01 Apr 2021

Employment

News

IR35 Rule Changes

Next week, new IR35 tax changes will come into force in the private sector, meaning some self-employed workers and the businesses that employ them will have to pay tax differently. Changes were introduced in the public sector in 2017 and were due to come into force in the private sector in April 2020, but were pushed back 12 months due to the impact of the coronavirus pandemic.

As the delayed rules come into force, our head of employment, Daniel Wilde revisits the changes and what they might mean for you.

What is IR35?

IR35 refers to the off-payroll working rules being put in place to ensure that contractors working for companies and those companies themselves are paying the correct level of tax and national insurance.

These changes will mirror rules that apply in the public sector and place the onus on businesses to ensure HMRC compliance, whereas previously the onus was on the individual supplying his/her services through their company.

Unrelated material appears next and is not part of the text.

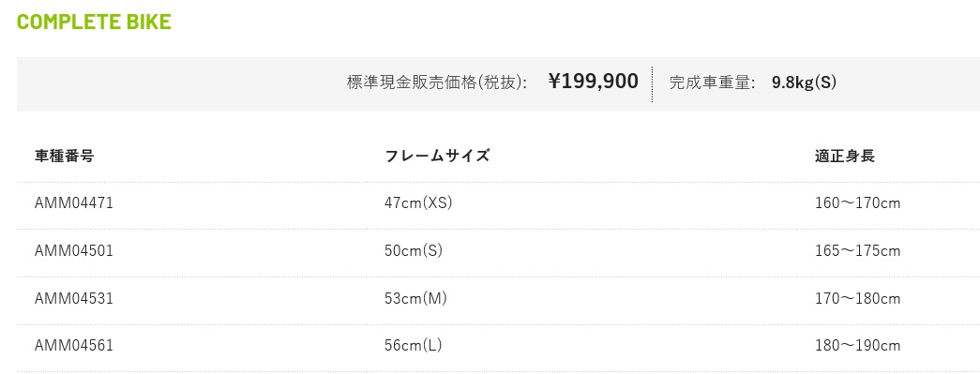Click the 9.8kg(S) weight value
This screenshot has width=980, height=374.
click(x=804, y=82)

Why are the changes being introduced?

HMRC believes that thousands of people employed via an intermediary or via a Personal Services Company (PSC) have been paying incorrect tax, meaning the Treasury is missing out on income tax and national insurance contributions from both the workers and the company employing them.

These changes will fundamentally change the operation of IR35 by making the end client responsible for assessing a consultants employment status and applying the correct PAYE withholding.

What will change from April 2021?

From 6 April, all medium and large-sized businesses in the private sector will be responsible for deciding whether IR35 rules apply. The correct categorisation of each individual’s employment status will be critical because it impacts on their employment rights and the correct taxation of payments made to them.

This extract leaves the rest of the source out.